I'll see you on the dark side of the moon

When I first started writing here at Skeptophilia, back in October of 2010, one of the first people to show up in a post was one Richard C. Hoagland.

Hoagland is well known in woo-woo circles, especially anything having to do with aliens and conspiracies.  He apparently thinks that The X Files was a series of historical documentaries, and his idea of "evidence" is apparently "whatever stuff NASA comes up with that I don't understand."  Back in 2010 what brought him to my attention was his commentary on a mysterious hexagonal pattern that showed up on Saturn (it turned out to be patterns of turbulence that were replicable in the laboratory), and that Hoagland said was the result of "the same phenomenon that causes crop circles."
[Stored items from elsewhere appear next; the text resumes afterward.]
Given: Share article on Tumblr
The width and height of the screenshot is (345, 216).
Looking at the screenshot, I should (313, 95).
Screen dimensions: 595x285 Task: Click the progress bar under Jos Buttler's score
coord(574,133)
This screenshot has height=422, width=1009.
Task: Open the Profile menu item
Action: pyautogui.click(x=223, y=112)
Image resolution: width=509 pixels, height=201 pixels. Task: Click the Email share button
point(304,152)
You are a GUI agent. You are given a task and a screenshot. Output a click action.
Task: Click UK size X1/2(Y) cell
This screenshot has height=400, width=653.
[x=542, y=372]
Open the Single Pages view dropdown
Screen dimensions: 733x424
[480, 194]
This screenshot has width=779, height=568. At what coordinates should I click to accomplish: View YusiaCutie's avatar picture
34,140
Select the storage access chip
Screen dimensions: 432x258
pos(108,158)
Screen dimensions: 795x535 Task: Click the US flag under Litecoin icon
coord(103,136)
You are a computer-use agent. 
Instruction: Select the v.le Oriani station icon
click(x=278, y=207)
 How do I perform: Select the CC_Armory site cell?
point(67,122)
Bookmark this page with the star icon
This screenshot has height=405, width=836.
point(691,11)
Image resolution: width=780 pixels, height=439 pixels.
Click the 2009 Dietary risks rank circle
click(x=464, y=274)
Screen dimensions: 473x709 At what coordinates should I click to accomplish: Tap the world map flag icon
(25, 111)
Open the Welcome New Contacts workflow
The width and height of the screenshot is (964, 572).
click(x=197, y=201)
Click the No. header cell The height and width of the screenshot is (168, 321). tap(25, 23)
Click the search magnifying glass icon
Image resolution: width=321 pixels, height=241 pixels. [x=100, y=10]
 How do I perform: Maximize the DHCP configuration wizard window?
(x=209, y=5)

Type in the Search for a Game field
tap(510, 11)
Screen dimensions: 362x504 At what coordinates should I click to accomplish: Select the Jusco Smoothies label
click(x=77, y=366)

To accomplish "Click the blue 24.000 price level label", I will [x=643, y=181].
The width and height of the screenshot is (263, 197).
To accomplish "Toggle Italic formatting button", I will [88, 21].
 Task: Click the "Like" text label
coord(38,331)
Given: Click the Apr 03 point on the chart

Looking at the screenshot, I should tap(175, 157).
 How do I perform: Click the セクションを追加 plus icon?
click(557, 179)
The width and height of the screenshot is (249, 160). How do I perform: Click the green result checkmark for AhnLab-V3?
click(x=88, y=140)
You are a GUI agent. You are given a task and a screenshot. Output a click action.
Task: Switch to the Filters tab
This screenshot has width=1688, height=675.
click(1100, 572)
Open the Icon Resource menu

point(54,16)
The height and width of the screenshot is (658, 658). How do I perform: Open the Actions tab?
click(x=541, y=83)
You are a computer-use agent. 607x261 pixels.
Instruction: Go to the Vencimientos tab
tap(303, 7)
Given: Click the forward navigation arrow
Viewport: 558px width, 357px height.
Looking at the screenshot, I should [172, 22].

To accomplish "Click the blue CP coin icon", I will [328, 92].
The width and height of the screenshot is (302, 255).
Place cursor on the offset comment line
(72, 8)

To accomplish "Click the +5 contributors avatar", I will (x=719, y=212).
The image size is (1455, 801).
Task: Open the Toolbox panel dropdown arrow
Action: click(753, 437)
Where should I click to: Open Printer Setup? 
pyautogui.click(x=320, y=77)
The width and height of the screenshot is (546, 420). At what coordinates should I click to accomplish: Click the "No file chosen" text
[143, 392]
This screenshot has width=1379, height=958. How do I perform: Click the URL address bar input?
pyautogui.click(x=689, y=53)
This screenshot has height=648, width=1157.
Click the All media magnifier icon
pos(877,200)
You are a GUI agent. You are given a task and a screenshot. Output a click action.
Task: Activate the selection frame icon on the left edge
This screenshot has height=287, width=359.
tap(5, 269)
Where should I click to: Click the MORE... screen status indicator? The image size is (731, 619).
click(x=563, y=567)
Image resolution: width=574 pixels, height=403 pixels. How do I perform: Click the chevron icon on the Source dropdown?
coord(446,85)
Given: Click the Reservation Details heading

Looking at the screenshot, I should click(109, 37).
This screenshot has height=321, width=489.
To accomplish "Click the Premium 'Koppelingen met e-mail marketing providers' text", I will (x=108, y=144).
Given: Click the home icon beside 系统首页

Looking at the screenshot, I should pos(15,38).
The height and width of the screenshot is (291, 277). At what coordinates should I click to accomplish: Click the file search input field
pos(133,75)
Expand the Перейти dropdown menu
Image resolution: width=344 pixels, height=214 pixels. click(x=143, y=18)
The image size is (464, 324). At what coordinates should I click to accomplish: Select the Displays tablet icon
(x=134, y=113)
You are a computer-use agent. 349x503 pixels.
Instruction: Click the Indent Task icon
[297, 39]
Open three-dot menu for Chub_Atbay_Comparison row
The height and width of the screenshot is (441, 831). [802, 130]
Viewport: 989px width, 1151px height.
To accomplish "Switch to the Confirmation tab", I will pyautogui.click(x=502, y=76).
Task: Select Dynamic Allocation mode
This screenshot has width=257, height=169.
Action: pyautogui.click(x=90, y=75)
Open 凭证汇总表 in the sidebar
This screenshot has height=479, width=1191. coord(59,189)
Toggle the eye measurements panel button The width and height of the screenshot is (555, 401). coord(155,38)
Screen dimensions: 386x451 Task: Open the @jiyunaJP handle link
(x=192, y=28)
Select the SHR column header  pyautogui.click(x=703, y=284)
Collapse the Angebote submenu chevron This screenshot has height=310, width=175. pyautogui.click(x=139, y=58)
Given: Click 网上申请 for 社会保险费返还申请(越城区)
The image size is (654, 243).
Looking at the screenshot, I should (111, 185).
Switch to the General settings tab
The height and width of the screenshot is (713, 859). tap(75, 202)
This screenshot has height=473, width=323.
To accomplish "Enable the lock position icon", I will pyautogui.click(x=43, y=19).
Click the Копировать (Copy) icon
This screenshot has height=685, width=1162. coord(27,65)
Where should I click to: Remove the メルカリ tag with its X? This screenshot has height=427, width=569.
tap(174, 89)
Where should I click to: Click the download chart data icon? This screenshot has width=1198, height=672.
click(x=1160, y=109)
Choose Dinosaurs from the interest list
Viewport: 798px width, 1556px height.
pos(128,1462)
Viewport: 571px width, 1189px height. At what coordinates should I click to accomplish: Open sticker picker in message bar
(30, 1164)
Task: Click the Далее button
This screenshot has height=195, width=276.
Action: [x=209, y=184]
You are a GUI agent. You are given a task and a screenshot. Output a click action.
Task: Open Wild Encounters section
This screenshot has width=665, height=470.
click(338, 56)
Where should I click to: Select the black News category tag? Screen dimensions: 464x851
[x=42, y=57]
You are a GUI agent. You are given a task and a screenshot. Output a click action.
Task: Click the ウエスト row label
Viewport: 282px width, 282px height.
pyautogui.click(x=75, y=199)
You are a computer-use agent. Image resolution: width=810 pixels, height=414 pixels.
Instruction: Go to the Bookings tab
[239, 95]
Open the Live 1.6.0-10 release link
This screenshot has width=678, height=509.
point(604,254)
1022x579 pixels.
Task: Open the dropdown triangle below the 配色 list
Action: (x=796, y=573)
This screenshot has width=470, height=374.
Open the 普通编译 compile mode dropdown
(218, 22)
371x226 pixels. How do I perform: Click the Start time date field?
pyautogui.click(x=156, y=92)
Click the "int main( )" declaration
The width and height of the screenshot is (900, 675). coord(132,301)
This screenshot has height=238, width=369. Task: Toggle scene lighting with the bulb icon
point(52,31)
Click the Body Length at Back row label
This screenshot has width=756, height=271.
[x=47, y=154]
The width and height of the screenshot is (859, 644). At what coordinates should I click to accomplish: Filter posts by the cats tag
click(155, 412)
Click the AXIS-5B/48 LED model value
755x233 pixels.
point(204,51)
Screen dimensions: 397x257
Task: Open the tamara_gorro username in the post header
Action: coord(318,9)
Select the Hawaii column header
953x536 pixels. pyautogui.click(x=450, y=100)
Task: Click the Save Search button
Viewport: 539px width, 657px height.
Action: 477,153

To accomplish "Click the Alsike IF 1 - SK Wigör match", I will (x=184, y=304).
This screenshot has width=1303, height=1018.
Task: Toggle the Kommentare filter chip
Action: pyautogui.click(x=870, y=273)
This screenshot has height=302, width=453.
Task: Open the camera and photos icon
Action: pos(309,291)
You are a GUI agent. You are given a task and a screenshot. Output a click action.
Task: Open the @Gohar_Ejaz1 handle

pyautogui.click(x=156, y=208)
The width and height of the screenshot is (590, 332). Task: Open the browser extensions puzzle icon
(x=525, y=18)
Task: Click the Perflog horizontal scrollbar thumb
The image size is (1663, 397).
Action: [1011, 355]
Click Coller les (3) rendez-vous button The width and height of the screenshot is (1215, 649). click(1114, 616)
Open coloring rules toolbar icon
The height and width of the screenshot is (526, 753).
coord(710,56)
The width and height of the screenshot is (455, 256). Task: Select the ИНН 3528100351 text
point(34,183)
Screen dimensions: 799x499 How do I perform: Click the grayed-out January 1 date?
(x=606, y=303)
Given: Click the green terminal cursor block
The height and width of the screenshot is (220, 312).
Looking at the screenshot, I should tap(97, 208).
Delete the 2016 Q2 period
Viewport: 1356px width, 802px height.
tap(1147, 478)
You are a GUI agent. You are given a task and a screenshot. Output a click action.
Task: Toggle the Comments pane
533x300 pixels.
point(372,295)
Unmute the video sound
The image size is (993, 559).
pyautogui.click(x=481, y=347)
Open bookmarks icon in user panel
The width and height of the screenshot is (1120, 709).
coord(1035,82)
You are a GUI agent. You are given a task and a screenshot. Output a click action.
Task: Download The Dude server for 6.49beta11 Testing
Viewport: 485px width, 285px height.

So it amused me no end to run across his name again, this time in an article in Inquisitr that claims that we finally have a smoking gun with regards to (what else?) aliens.  Not on Saturn, but closer to home, right up there on the Moon.  We have all of the features of an evil NASA coverup (and/or an episode of The X Files); a fired NASA database manager, allegations that Neil Armstrong himself had seen alien bases on the Moon, and a film clip of something moving in one of the craters on the far side.

[image courtesy of photographer Luc Viatour and the Wikimedia Commons]

Now, I'm as excited about the possibility of intelligent extraterrestrial life as the next science nerd, but watching this film clip (which you should also do -- it's only a minute long) left me singularly unimpressed.  The narrator, however, waxes rhapsodic; he says "it may go down in the history books as one of the clearest indications that there is current -- mind you, current -- activity [on the Moon]."

Myself, I thought it looked like a video processing glitch.  All you see is a highly magnified, and thus blurry/pixillated, blob in the middle of the darkly-shadowed crater.   But the aliens and UFOs crowd don't seem to mind this; in fact, the worse the evidence, the grainier the data, the more they can write upon it whatever explanation they want.  Too much detail, and people will see that it's not what they're claiming it is.

So, grayish smudge = highly advanced alien base, apparently.  Over at Inquisitr, they certainly sound like that was enough for them:
Since then, more conspiracy theorists have investigated activity on the moon and many have found what looks to be alien cities.  The most recent coverage showing “something” emerging from a crater on the moon is surely making headlines...  Do you think this is proof that aliens exist and are living on the moon?  It certainly looks like something “living” is making itself known to the world.
I especially like the use of quotation marks around the word "living," given the fact that quotation marks are often used to indicate doubt.  It brings to mind a local restaurant that had the following dubious recommendation in an advertisement:
You'll "never forget" the meals you have here at Upstate New York's "Favorite" Family Restaurant!  
Which would be enough to discourage me.  I've had a few meals before that I've *air quotes* never forgotten, and it certainly hasn't made me want to repeat the experience.

But I digress.

So yes, Hoagland et al. are at it again, this time claiming that NASA has discovered alien life, and instead of doing what space science research agencies do (i.e. research interesting stuff), they've chosen to cover it all up.  Because that's how you get funding -- make sure that if you make cool discoveries, nobody ever finds out about it.

It's kind of discouraging, honestly, that I'm still fighting the same lunatics that I started out fighting six years ago.  You'd think that at least they could come up with a few new tropes.  I mean, the crop circles on Saturn thing at least was one I hadn't seen before.  The fact that we've returned to alien bases on the Moon just seems to indicate that the woo-woos aren't trying all that hard any more.